Tout faire pour éviter une recrudescence du mouvement de colère, alors que l’impatience monte dans les exploitations. À trois jours de l’ouverture du Salon de l’agriculture, le gouvernement s’est à nouveau exprimé ce mardi 21 février, pour faire le point sur le suivi des engagements pris en faveur des agriculteurs ces dernières semaines, et apporter de nouvelles réponses aux revendications, alors que plusieurs actions de mobilisation ont émaillé le territoire ces dernières heures.
« Jamais autant d’avancées n’auront été mises en œuvre pour nos agriculteurs en si peu de temps », a affirmé Gabriel Attal depuis Matignon, trois semaines après sa première conférence de presse sur la question agricole.

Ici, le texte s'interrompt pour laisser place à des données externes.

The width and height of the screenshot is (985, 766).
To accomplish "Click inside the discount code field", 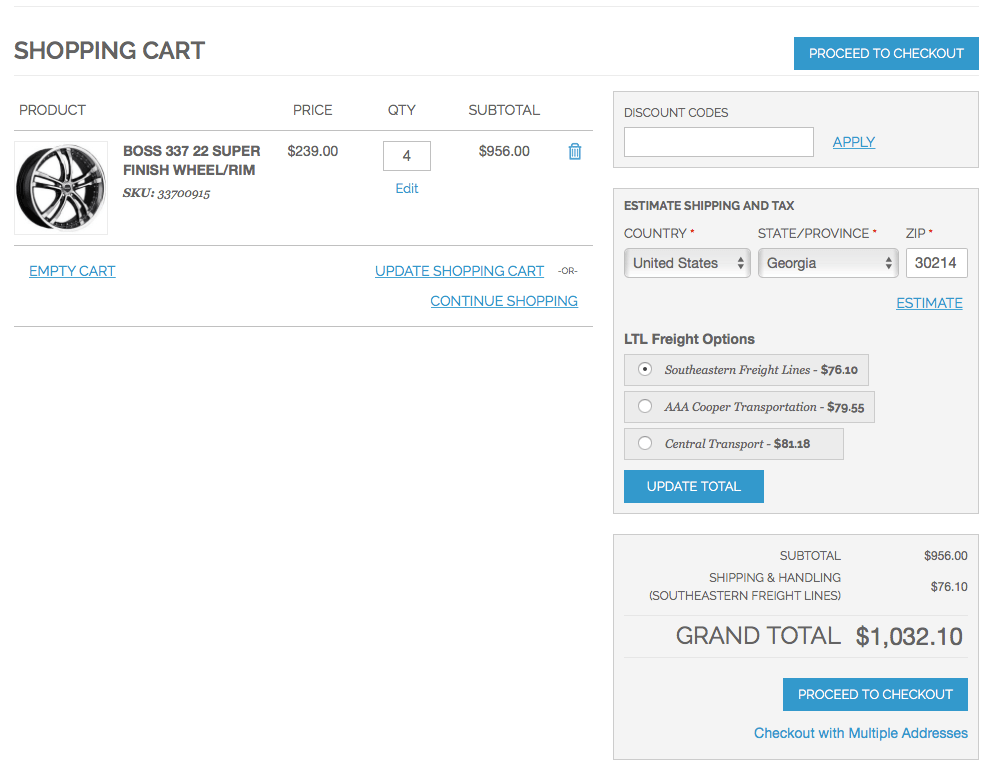I will coord(718,141).
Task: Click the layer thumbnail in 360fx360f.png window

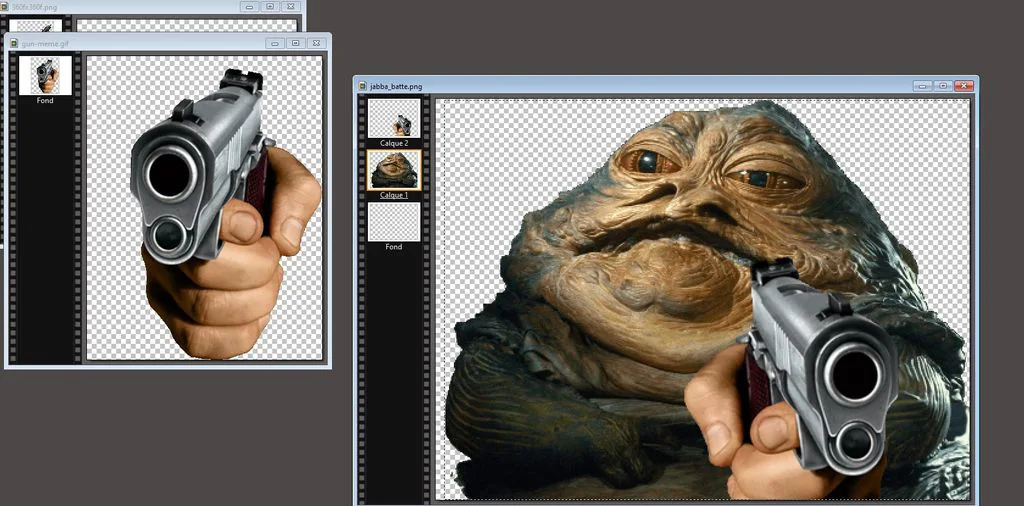Action: coord(35,25)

« 100 % des chantiers ont été ouverts », a-t-il détaillé, en référence aux 62 engagements pris au début du mois. Sur cette feuille de route, il affirme que « huit engagements sur dix » ont « abouti » ou « sont sur le point d’aboutir ». « Nous avançons vite, nous allons continuer à avancer vite », a-t-il exprimé. Une manière très concrète pour les agriculteurs sera de juger sur leurs comptes bancaires. « De la trésorerie arrive dans des milliers d’exploitations », a assuré le Premier ministre. Outre l’ouverture de guichets pour le versement de fonds d’urgence en réponse à des crises climatiques ou sanitaires, Matignon a aussi indiqué que « 99,61 % des aides de base de la PAC » avaient été versées. Un objectif de 100 % d’ici le 15 mars a été pris.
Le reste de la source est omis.